#### RECORDED INFORMATION

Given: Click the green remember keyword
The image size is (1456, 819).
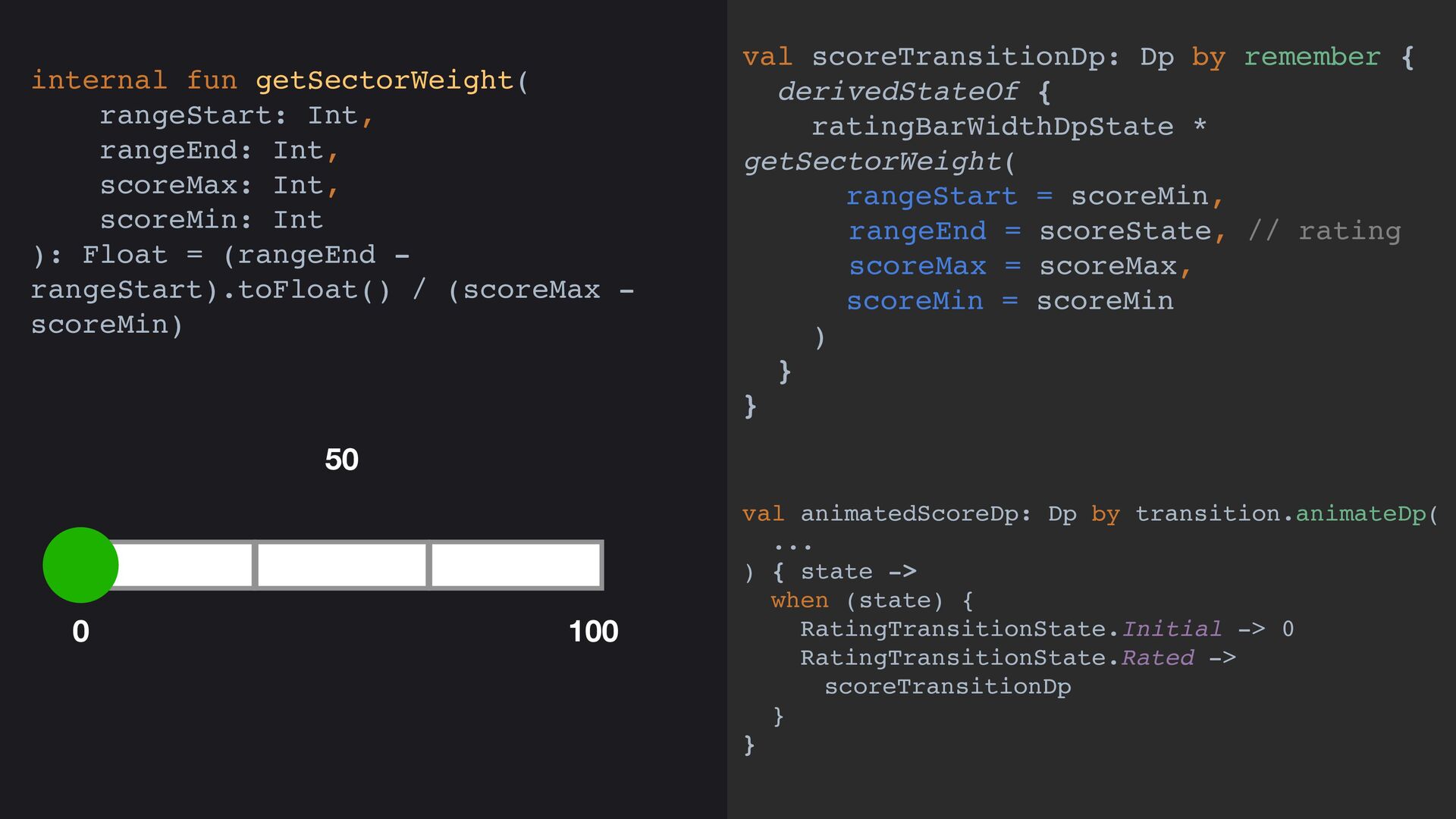Looking at the screenshot, I should [x=1312, y=57].
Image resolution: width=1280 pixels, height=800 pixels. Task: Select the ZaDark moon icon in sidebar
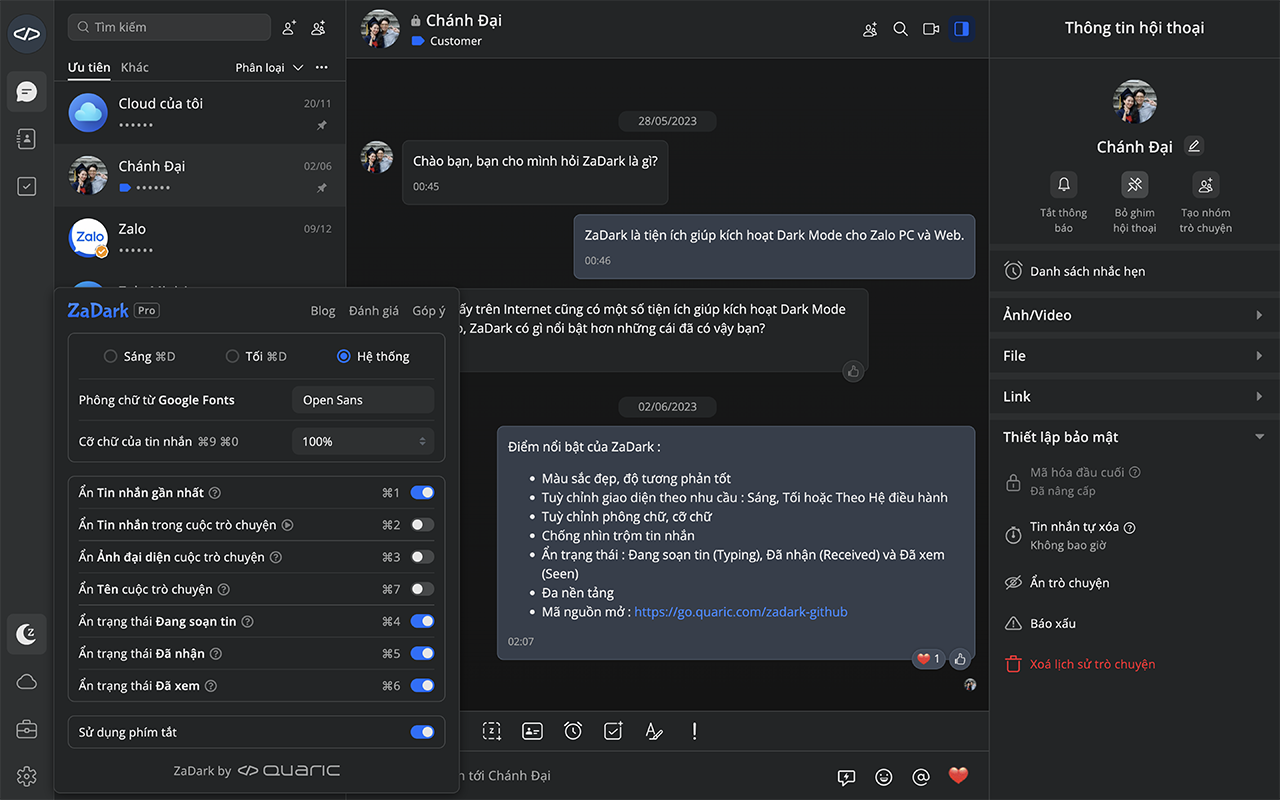click(x=26, y=633)
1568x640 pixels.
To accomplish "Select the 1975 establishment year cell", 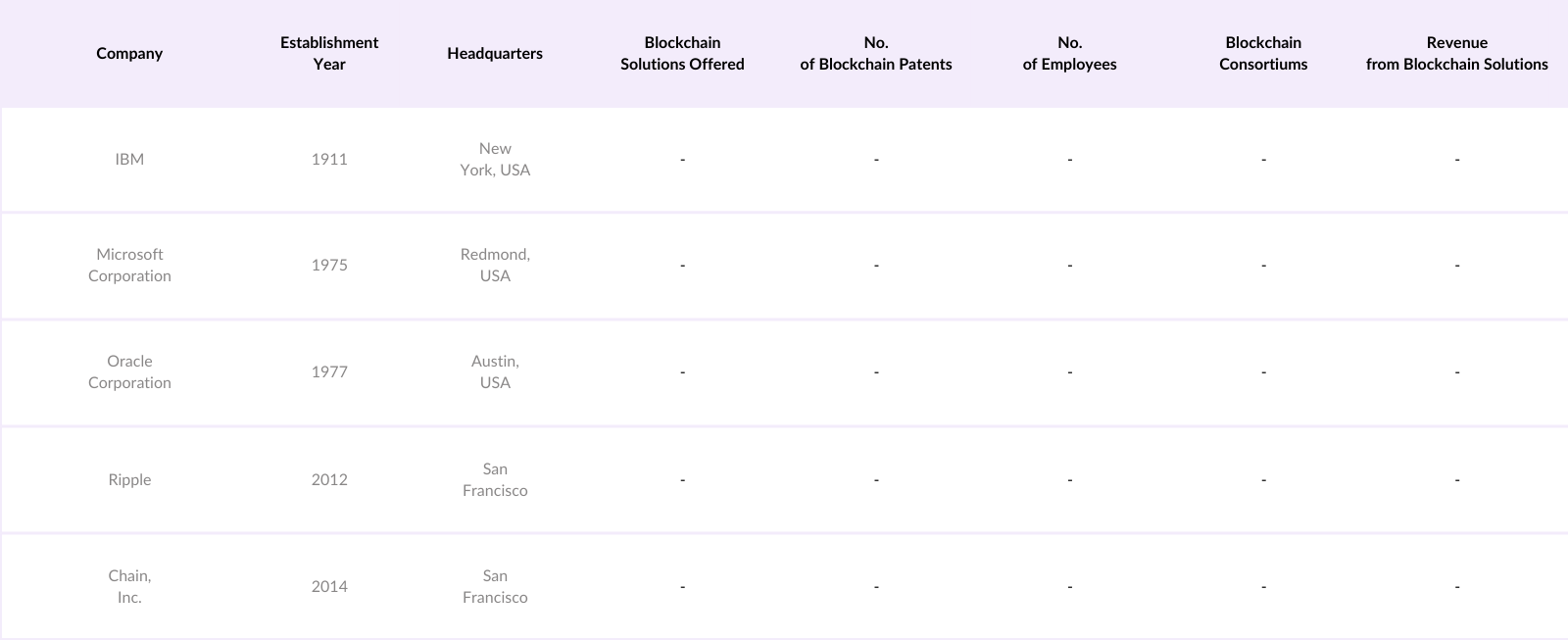I will point(329,266).

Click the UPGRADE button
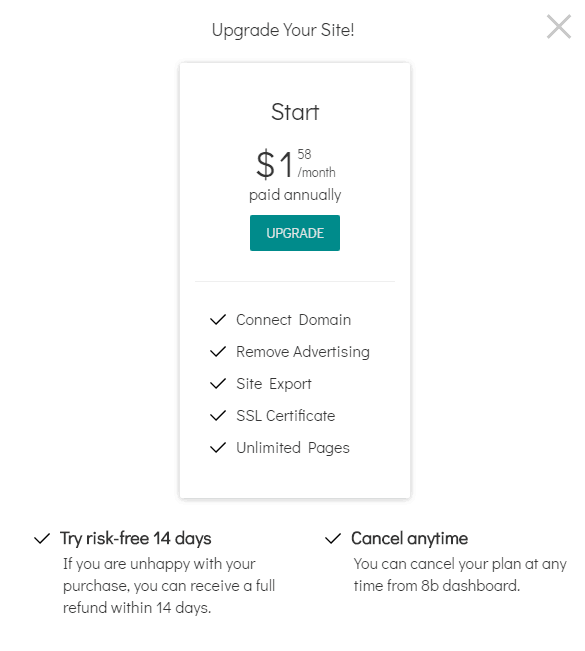point(295,233)
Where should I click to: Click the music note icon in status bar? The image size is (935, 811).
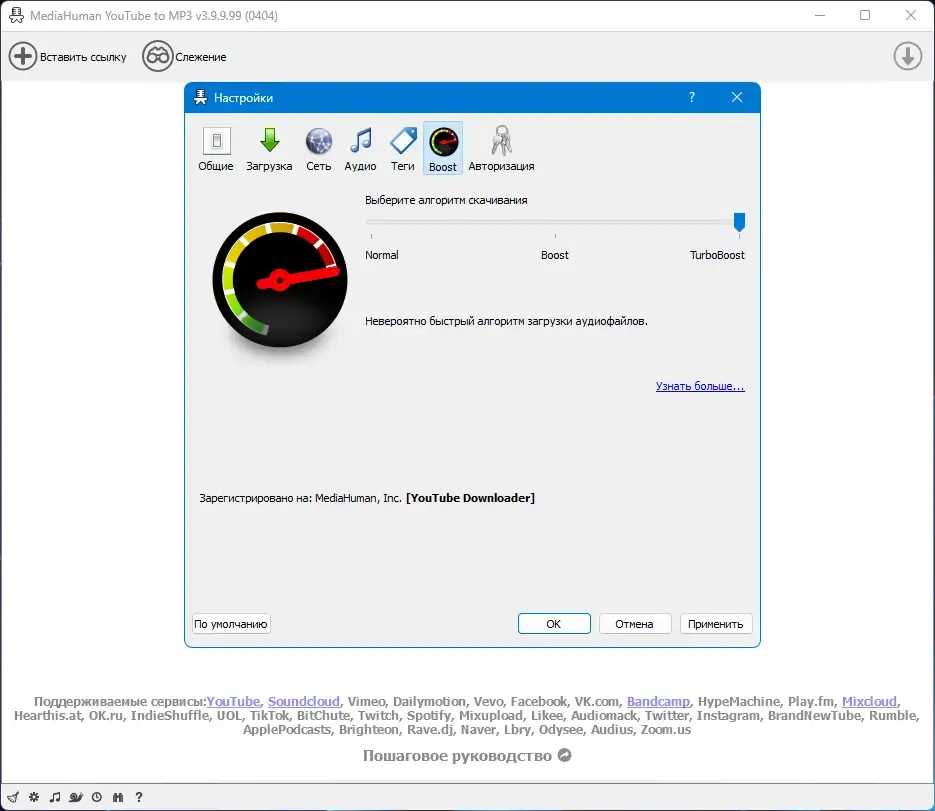[x=55, y=797]
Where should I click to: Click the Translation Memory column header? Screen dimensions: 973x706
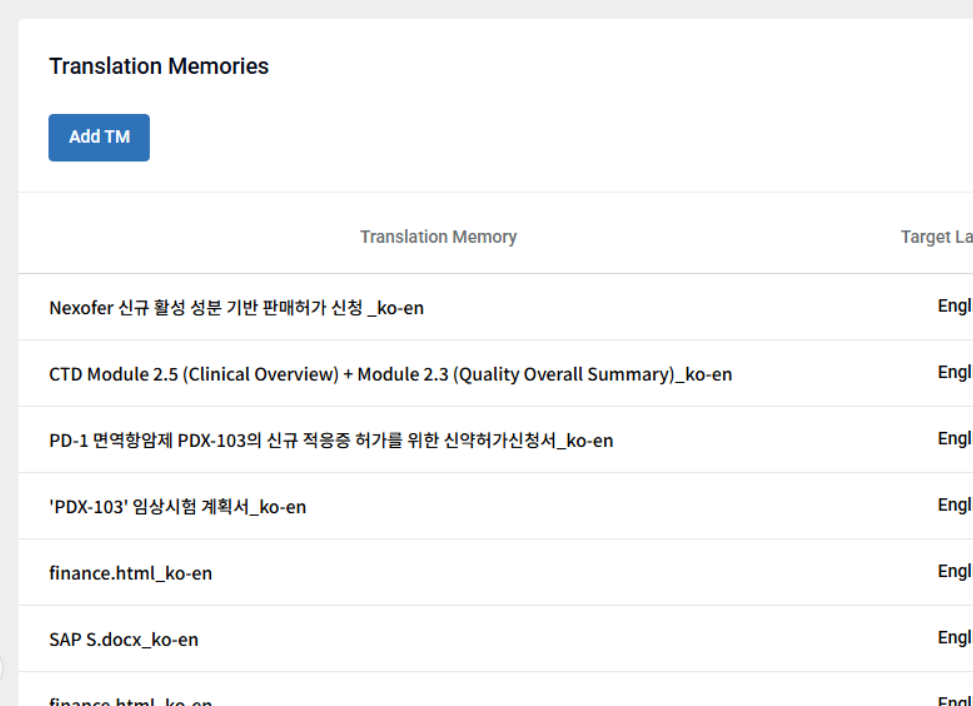point(438,236)
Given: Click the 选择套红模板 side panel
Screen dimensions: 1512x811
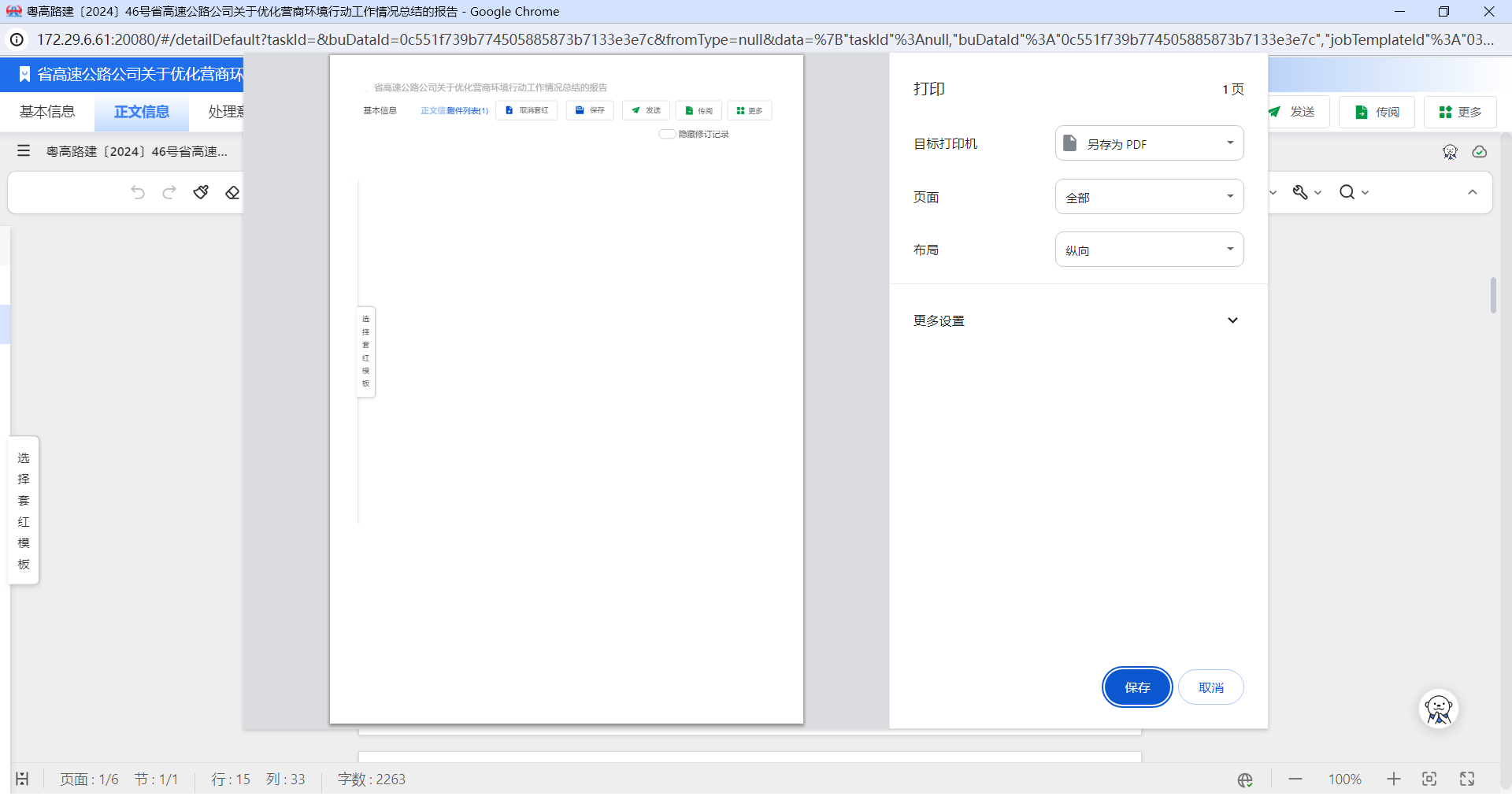Looking at the screenshot, I should coord(24,510).
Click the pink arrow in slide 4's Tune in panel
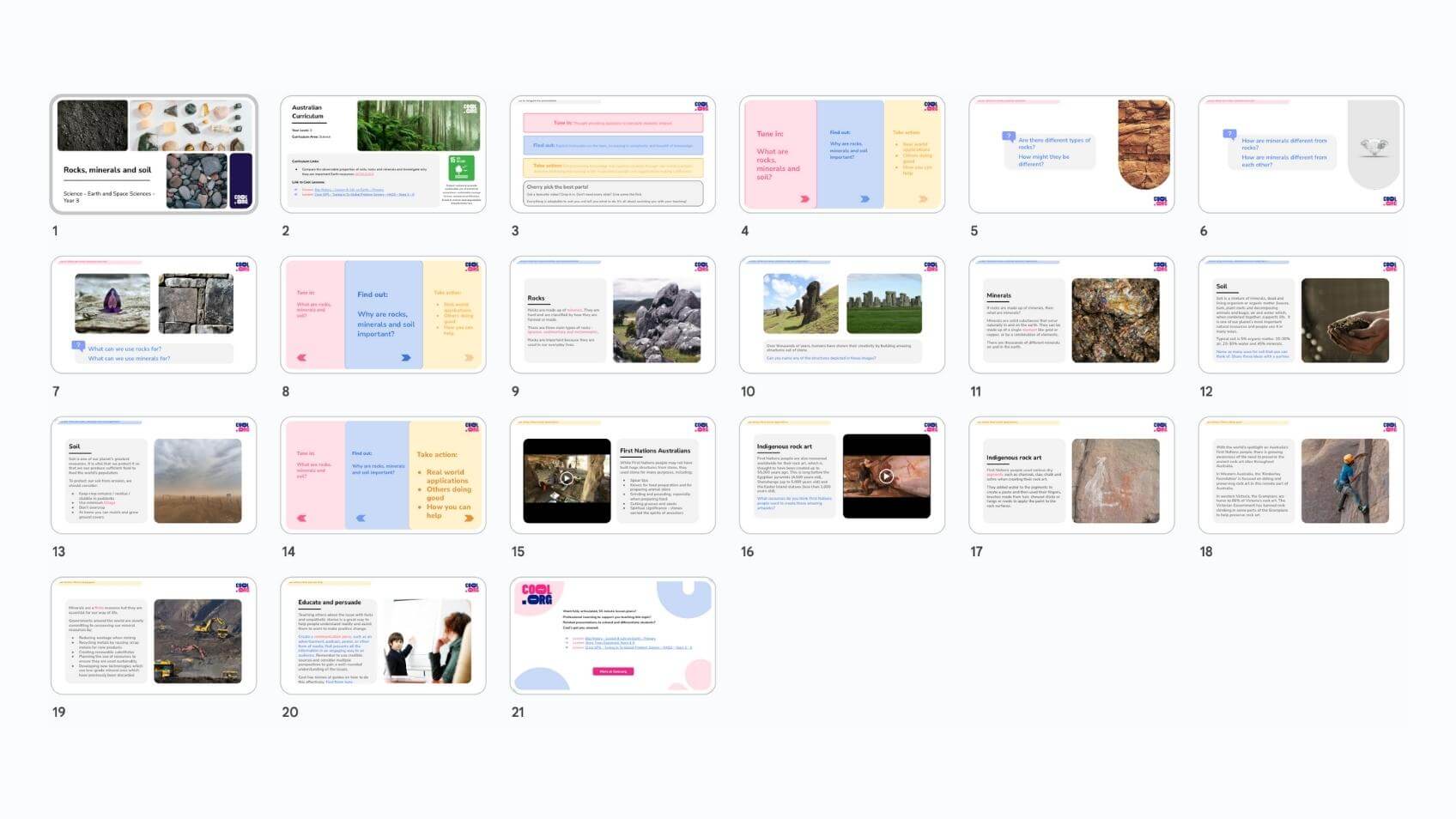This screenshot has width=1456, height=819. pyautogui.click(x=804, y=199)
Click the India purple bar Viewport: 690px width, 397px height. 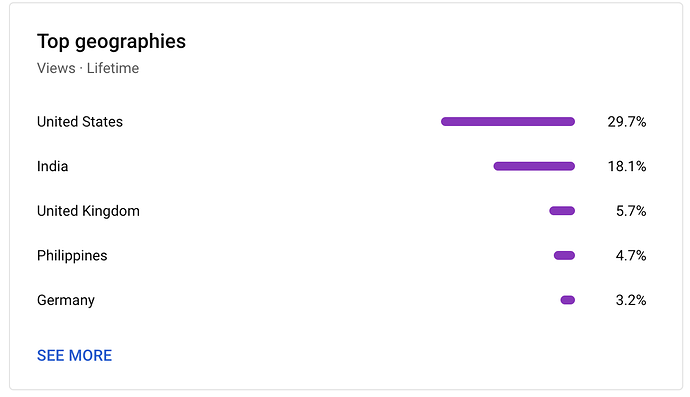(534, 166)
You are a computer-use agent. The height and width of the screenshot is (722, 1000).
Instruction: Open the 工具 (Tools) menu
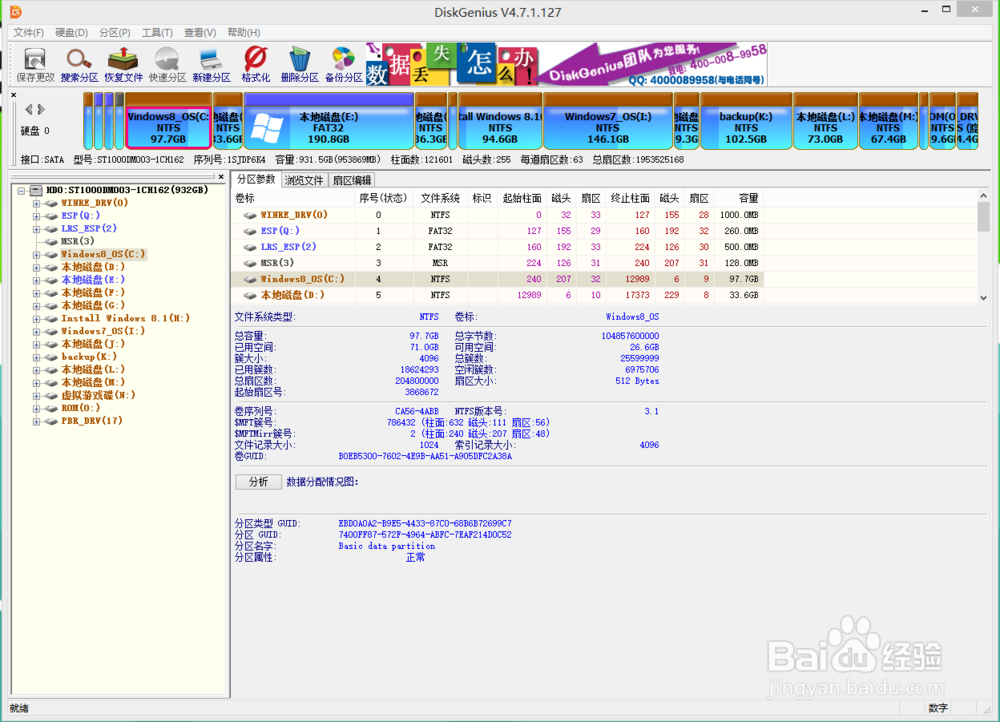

########

#### [EXERCISE]
Please give the count of lines above with "Given", nothing else.

#### [FINISHED EXERCISE]
2